# Shortchanged on change



## debodun (Jul 25, 2015)

Recently, I ate out at Appleby's. The bill came to $12.70. The waitress took the check and the $15 I proffered. She returned only $2 in change. I let it go, but should I have made an issue of the missing 30 cents?


----------



## RadishRose (Jul 25, 2015)

I feel you'd be within your rights to point it out. No doubt it was a mistake. If it were me I would just let it go but wouldn't criticize anyone who wanted to ask for the remaining change.


----------



## Ameriscot (Jul 25, 2015)

I went into the bakery the other day and the price of my purchases was £7.10.  So I gave the clerk £10.10.  She gave me back £5.  It was very busy but I waited a minute and told her she'd given me too much change.  The shop owner was there and said 'thank you for being honest' and she made a bit of a face in the direction of the clerk.  I wondered if she messed up a lot.  I felt bad that I might have gotten her in trouble.


----------



## Cookie (Jul 25, 2015)

▶ Supplied information
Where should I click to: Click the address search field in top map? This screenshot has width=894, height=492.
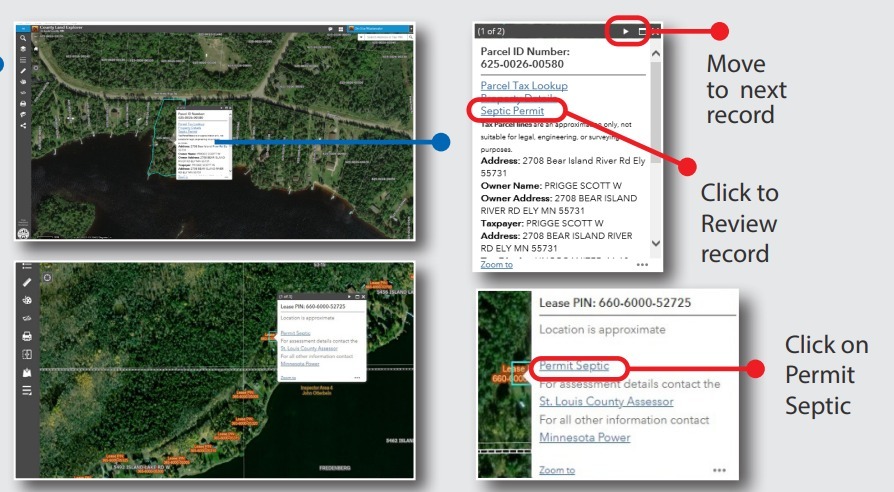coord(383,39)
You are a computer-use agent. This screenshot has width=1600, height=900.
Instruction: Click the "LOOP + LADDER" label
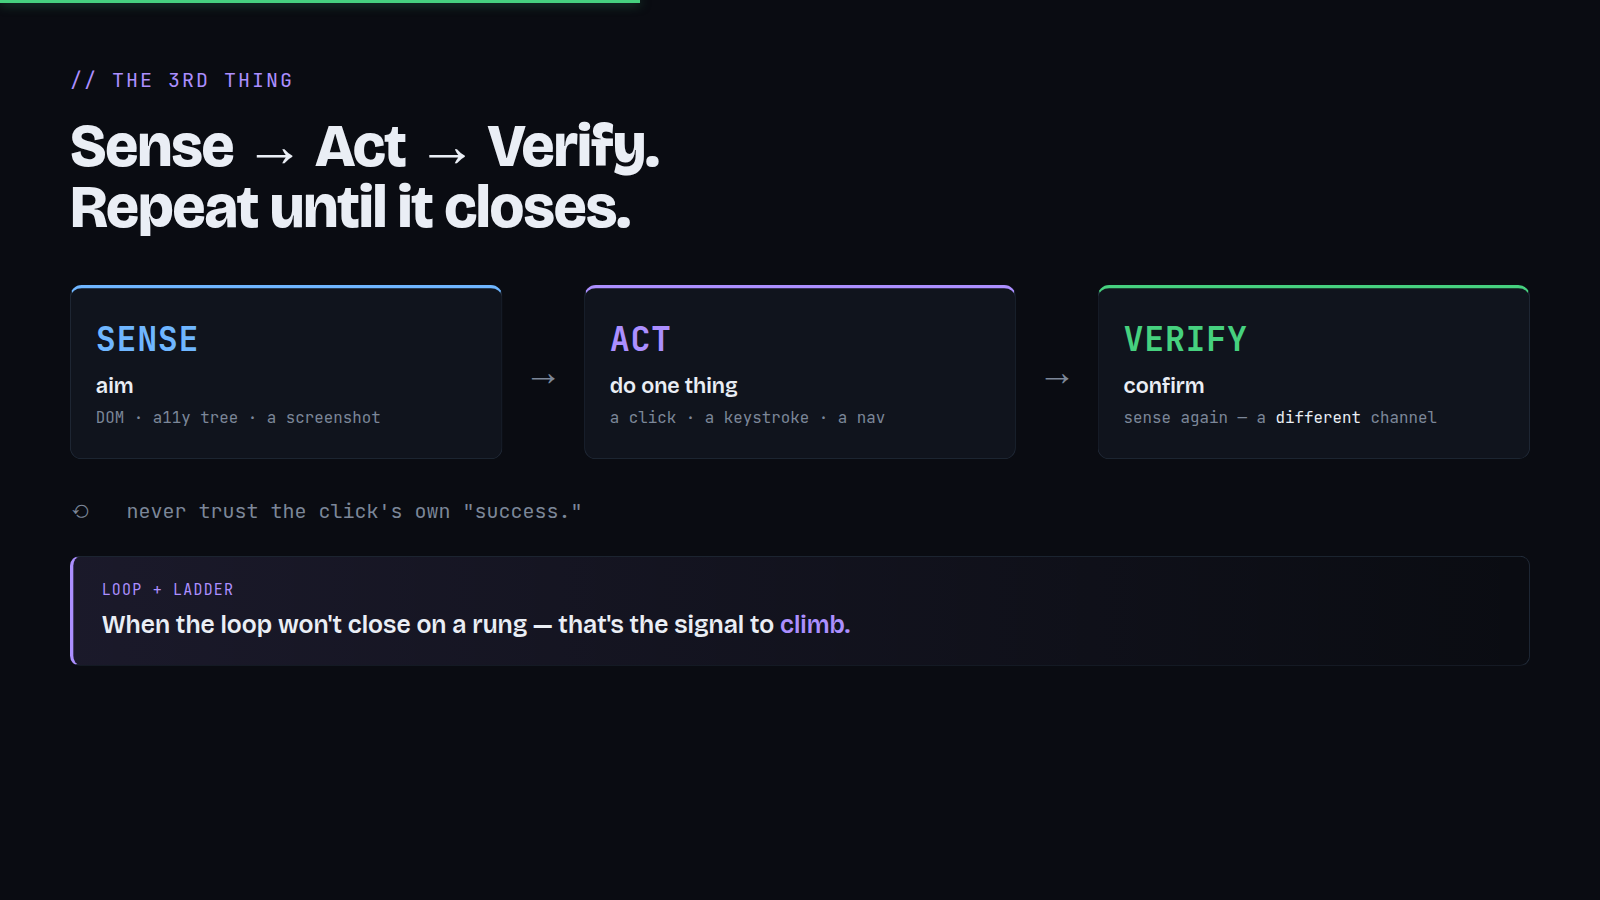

▶ Written instruction A
Write out the part of the shortchanged thread between "## RadishRose (Jul" and "the remaining change.", inclusive.
▶ Written instruction B
In the shortchanged thread, how much money did Ameriscot give the bakery clerk?
The lines above stand apart from the thread about being shortchanged.

▶ Final answer A
## RadishRose (Jul 25, 2015)

I feel you'd be within your rights to point it out. No doubt it was a mistake. If it were me I would just let it go but wouldn't criticize anyone who wanted to ask for the remaining change.

▶ Final answer B
£10.10